# 0-10 volt wires



## 134 pipe king (Feb 20, 2013)

I am using 0-10 (violet and gray) wires to dim fixtures that are controlled by a relay panel.

I was told by a rep from lutron not to install the 0-10v wires in with the line voltage but couldn't explain why except that is was manufacturers specs.

I am unaware of any code that says you can't have the 0-10 v wires in with the line voltage. I also don't see how the line voltage could disrupt the 0-10v.

Any one pull the wires together before or have any input as to a reason why the shouldn't be in the same conduit( besides the obvious).


----------



## Deep Cover (Dec 8, 2012)

As long as the insulation rating is the same, all is good code wise.


----------



## Speedy Petey (Jan 10, 2007)

I had to look at your location to see why you were asking this. Can't you just run thermostat wire for the 0-10V? Or even that has to be in conduit?


----------



## Speedy Petey (Jan 10, 2007)

BTW, I HATE that 0-10V crap!
I will only do line volt dimming now.


----------



## KennyW (Aug 31, 2013)

They are probably worried about the AC inducing noise on the 0-10v wires.


----------



## cdnelectrician (Mar 14, 2008)

KennyW said:


> They are probably worried about the AC inducing noise on the 0-10v wires.


That is exactly the reason Lutron does not recommend it. Their eco-system can be ran in the same cable or conduit though. I really don't know why 0-10v dimming is still used....lutron eco ballasts make more sense to me, possibly 0 to 10 is cheaper?


----------



## Deep Cover (Dec 8, 2012)

I knew I shouldn't have opened my yap.


----------



## NacBooster29 (Oct 25, 2010)

I would think the main concern would be an induced voltage. 
I did a system like this fairly recently.
It's straight forward, but honestly don't know why they use the 0-10volts...


----------



## don_resqcapt19 (Jul 18, 2010)

You have to look to the information on the ballast, some of the 0-10 volt systems can be either Class 1 or Class 2 circuits and some are Class 2 only. If it can be either and the 0-10 volt conductor is rated for the system voltage, you can mix them. If the circuit is a Class 2 circuit, they cannot be mixed no mater what the voltage rating of the conductors are. 
See 725.136.


----------



## varmit (Apr 19, 2009)

If you run the 0-10 VDC control wires in a raceway with AC power conductors, for any appreciable distance, you will most likely have an induced voltage of some degree on the control wires. Code wise, to be in the same raceway the insulation ratings must be the same.

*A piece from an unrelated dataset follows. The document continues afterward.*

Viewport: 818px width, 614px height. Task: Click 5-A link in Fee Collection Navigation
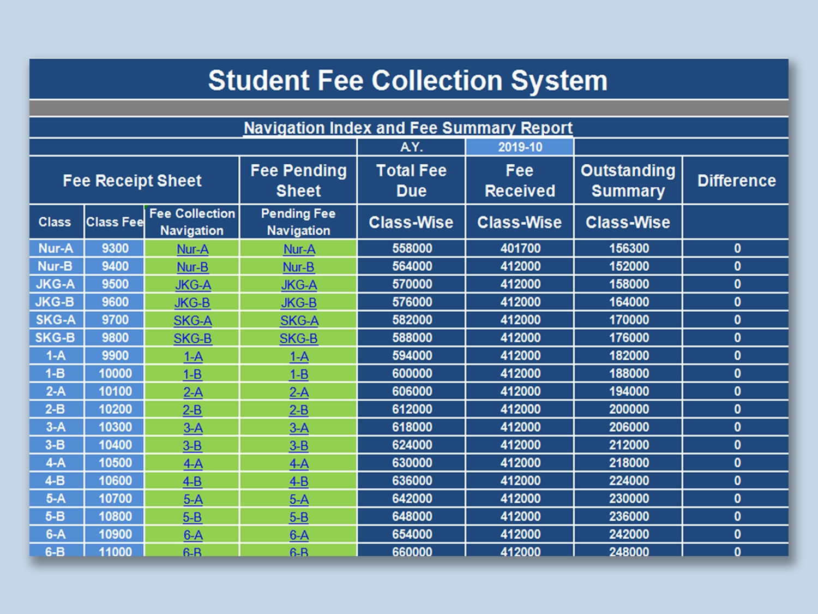click(193, 500)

If you can find some 600 volt insulation on some shielded instrument cable, this could be installed in the raceway with the power conductors. Be sure to ground the shield on ONE end only.


----------



## Magoo5150 (Mar 1, 2007)

cdnelectrician said:


> That is exactly the reason Lutron does not recommend it. Their eco-system can be ran in the same cable or conduit though. I really don't know why 0-10v dimming is still used....lutron eco ballasts make more sense to me, possibly 0 to 10 is cheaper?


*110.3(B) Installation and Use.* Listed, or labeled equipment shall be installed and used in accordance with any instructions included in the listing or labeling.

We may argue that _electrically _it is okay to run them together but we must install according to manufactures labeling.


----------



## don_resqcapt19 (Jul 18, 2010)

varmit said:


> ...
> If you can find some 600 volt insulation on some shielded instrument cable, this could be installed in the raceway with the power conductors. ...


Not if the low voltage is an Article 725 Class 2 system.


----------